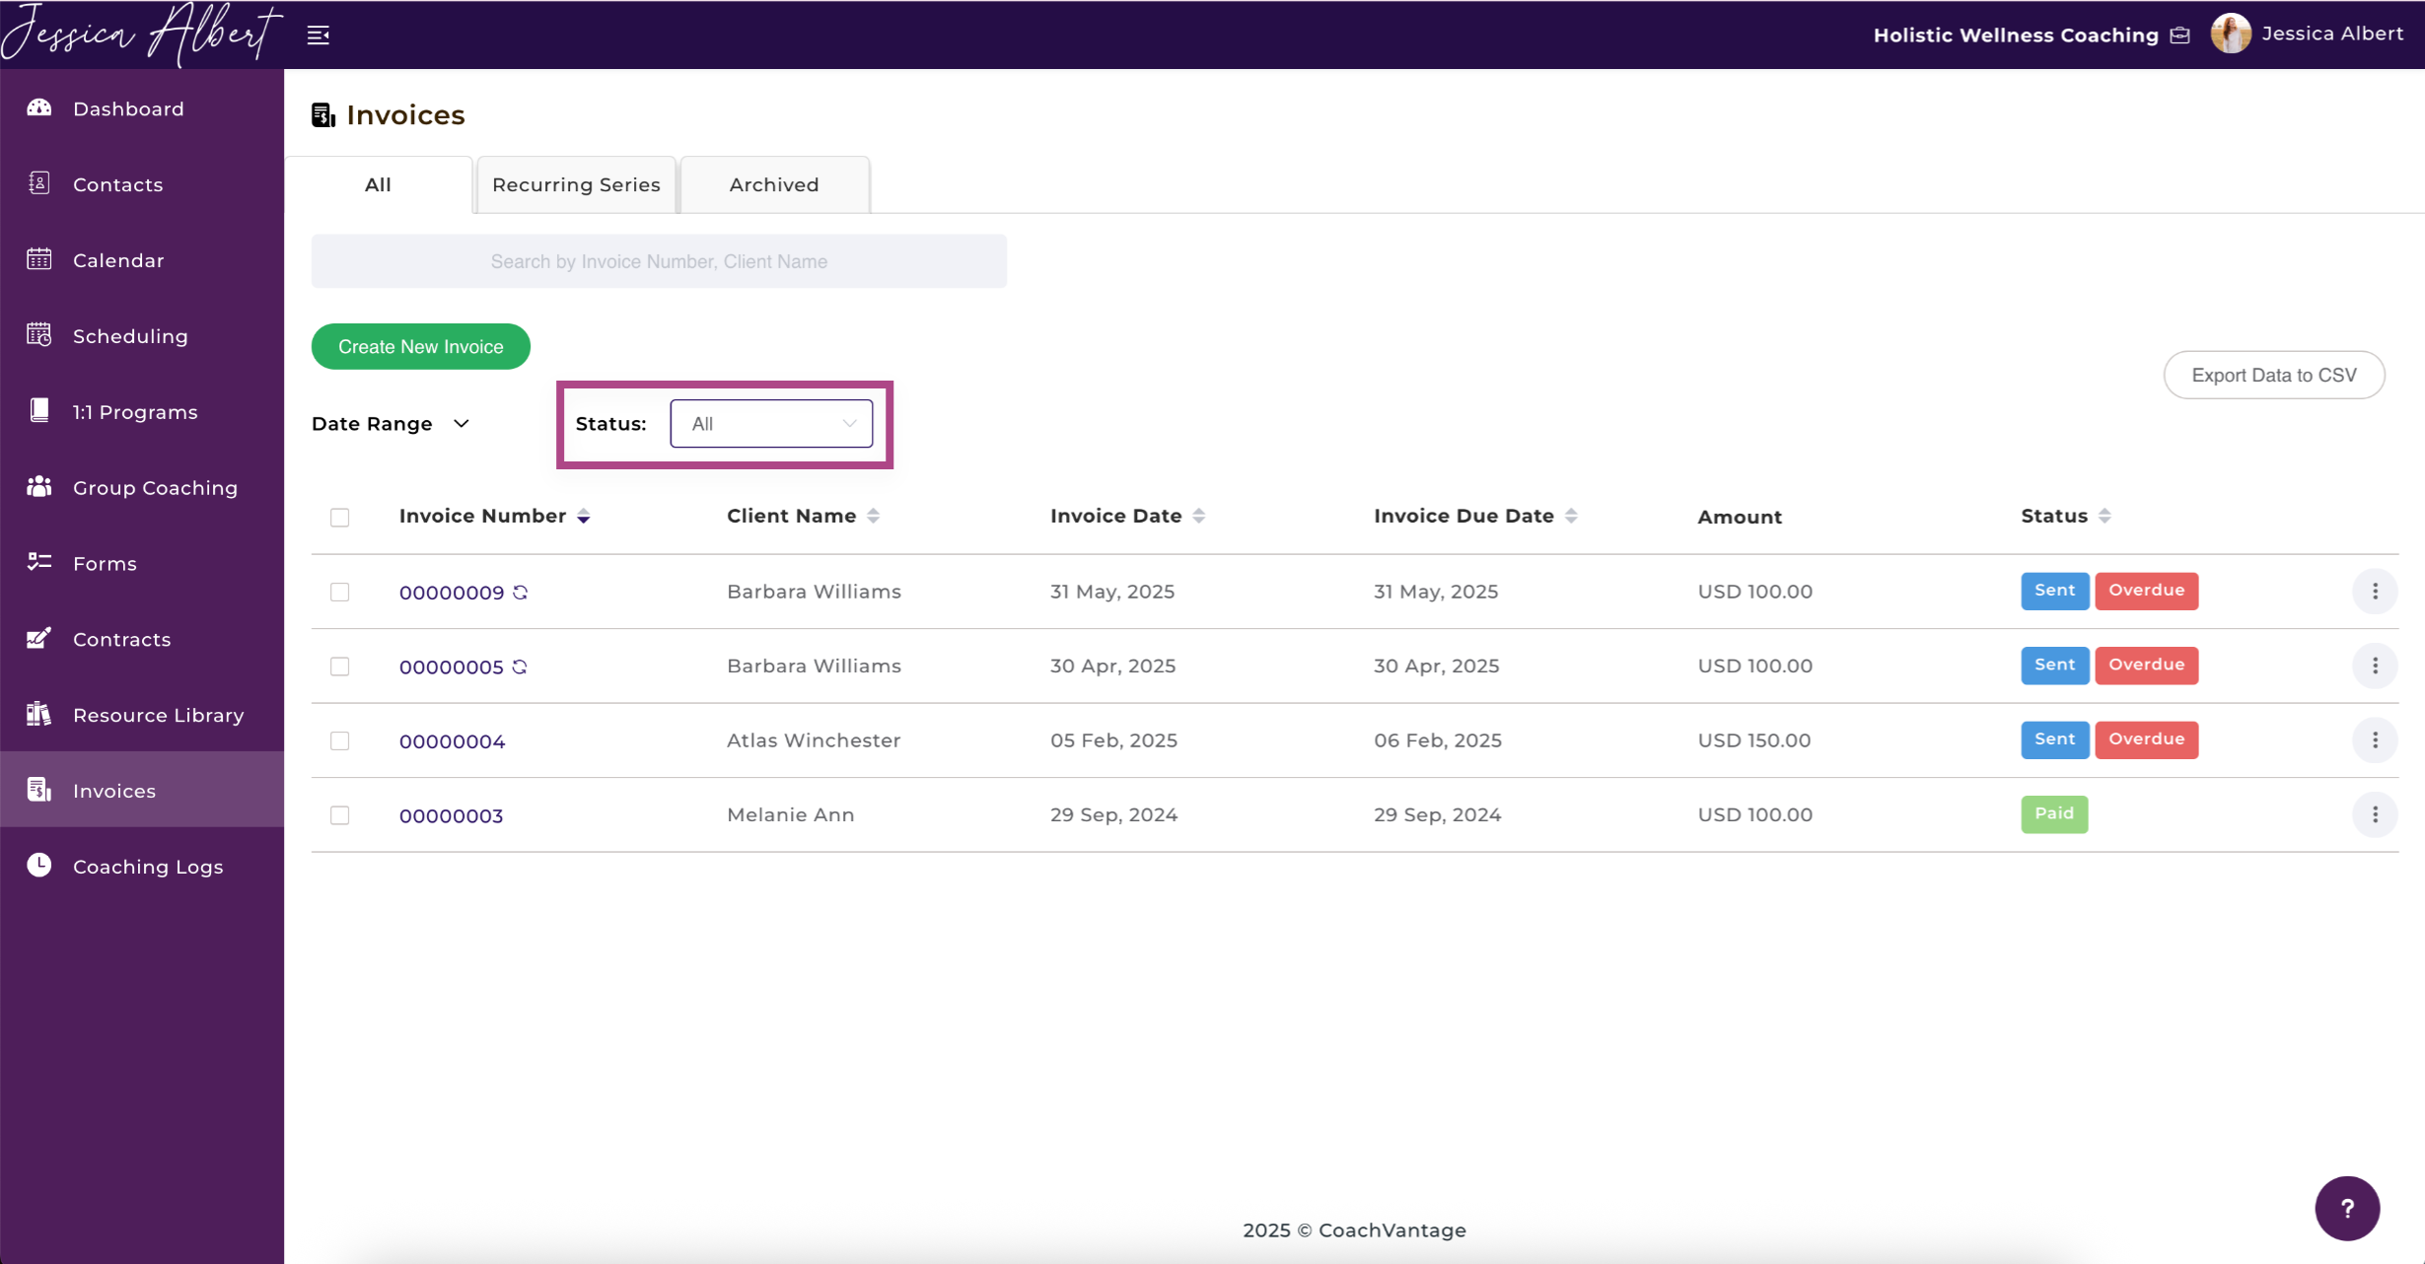Open the three-dot menu for invoice 00000004
This screenshot has width=2425, height=1264.
click(2375, 740)
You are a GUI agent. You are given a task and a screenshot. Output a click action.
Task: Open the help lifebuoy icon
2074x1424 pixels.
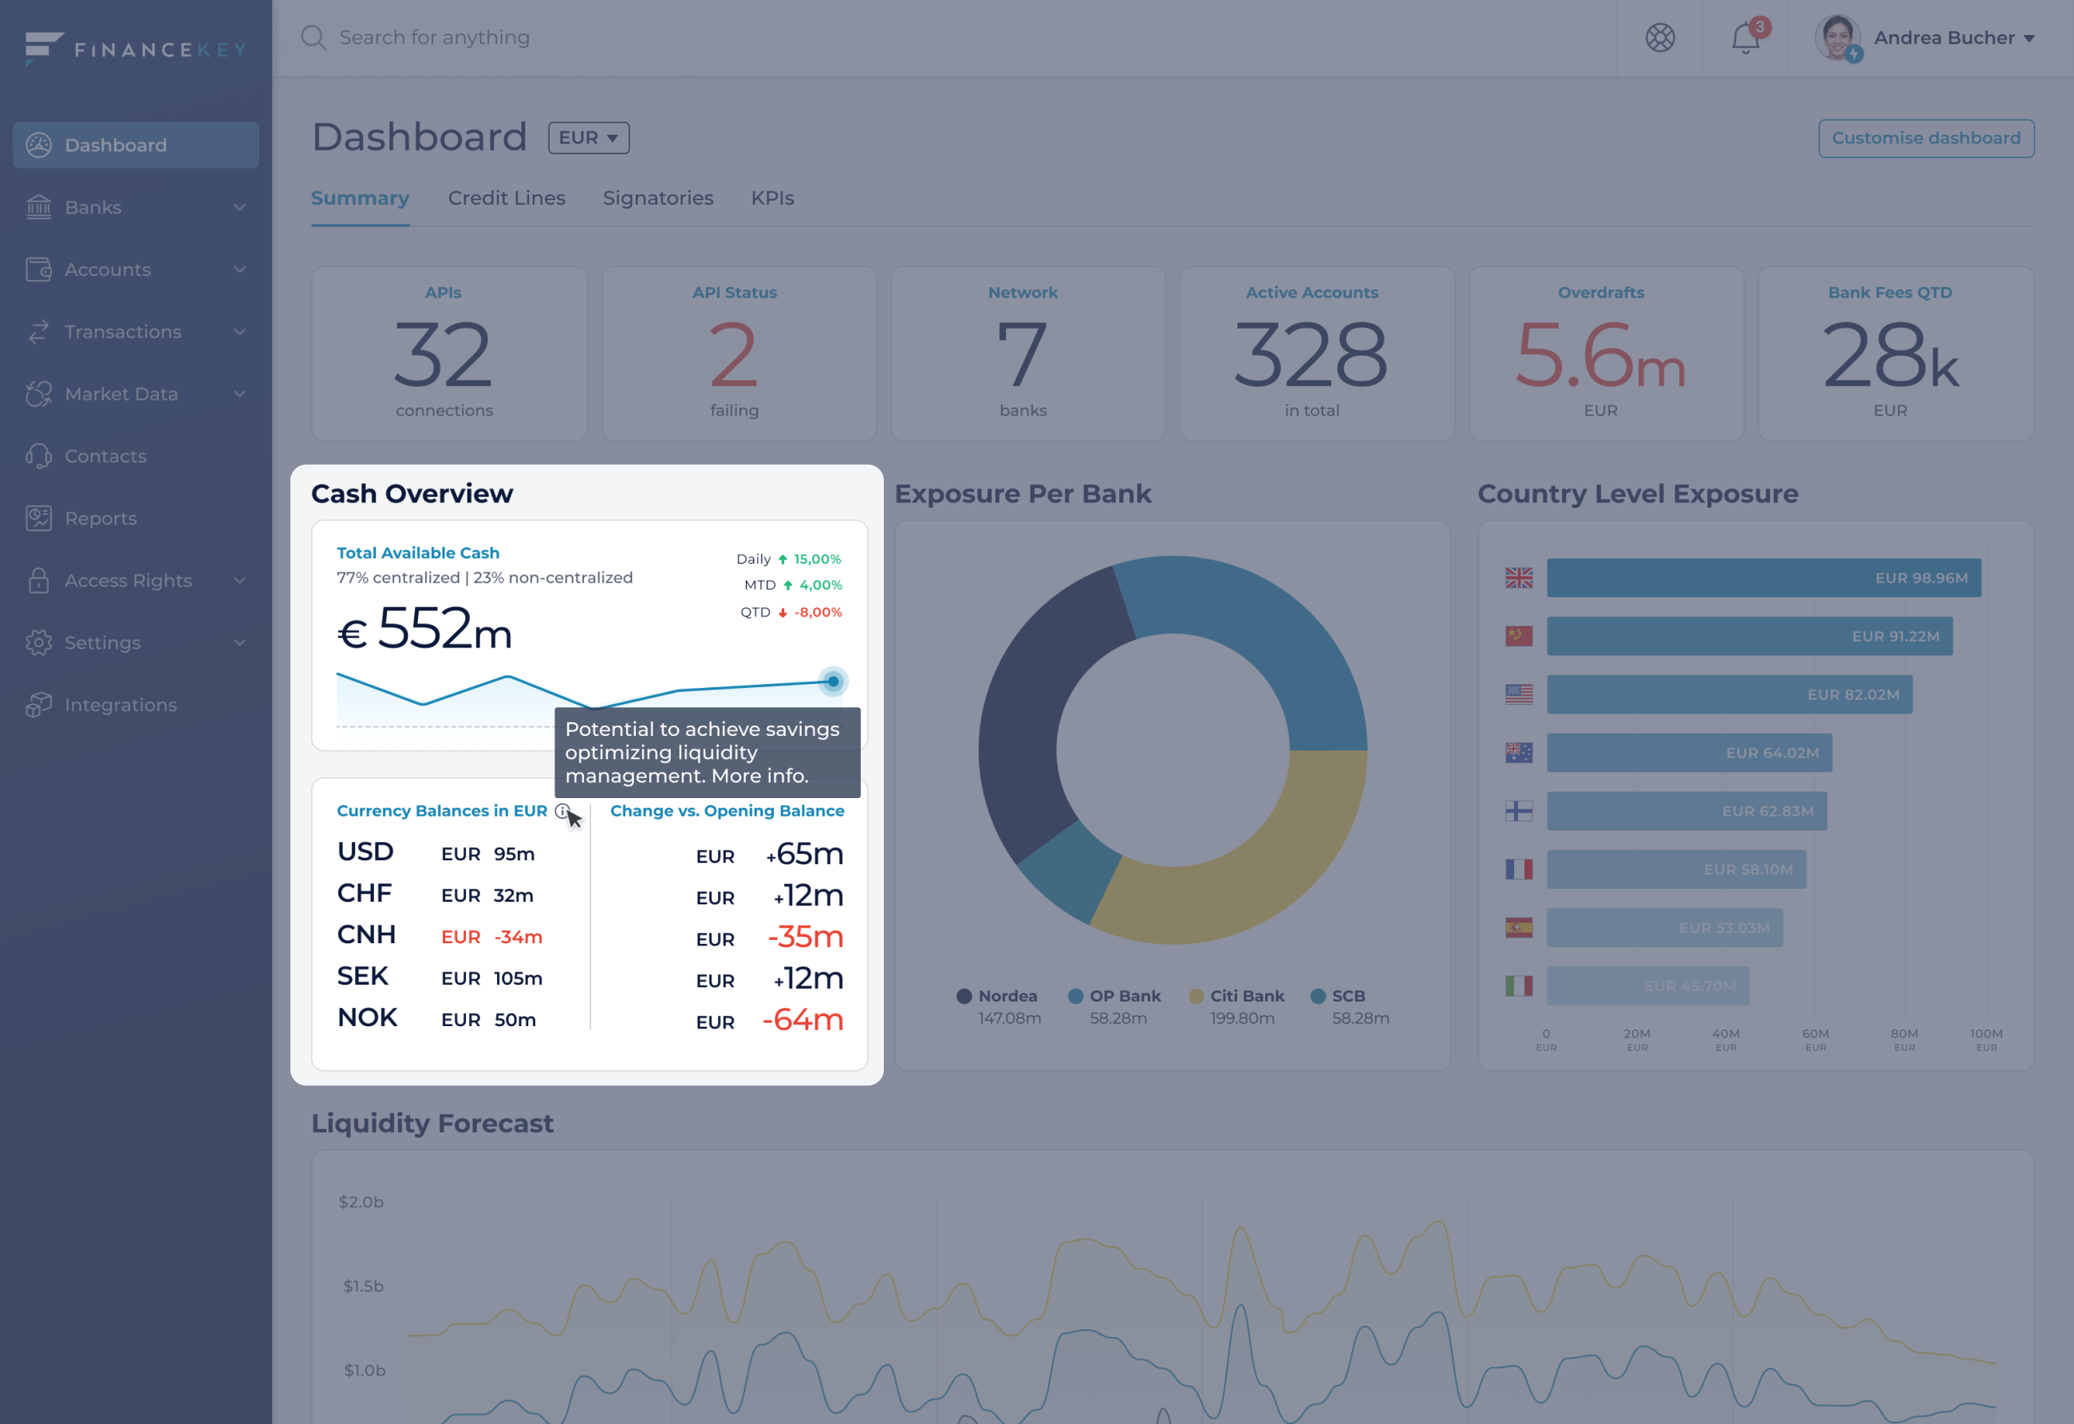point(1660,38)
——————————
*Given instruction*: Reproduce all of the entries above without the pictures, substituting "interface agent" for each occurrence of "GUI agent" and leaving everything else unchanged.

*Reply*:
Open the three-dot menu for invoice 00000004
This screenshot has width=2425, height=1264.
click(2375, 740)
You are a interface agent. You are given a task and a screenshot. Output a click action.
Task: Open the help lifebuoy icon
2074x1424 pixels.
point(1660,38)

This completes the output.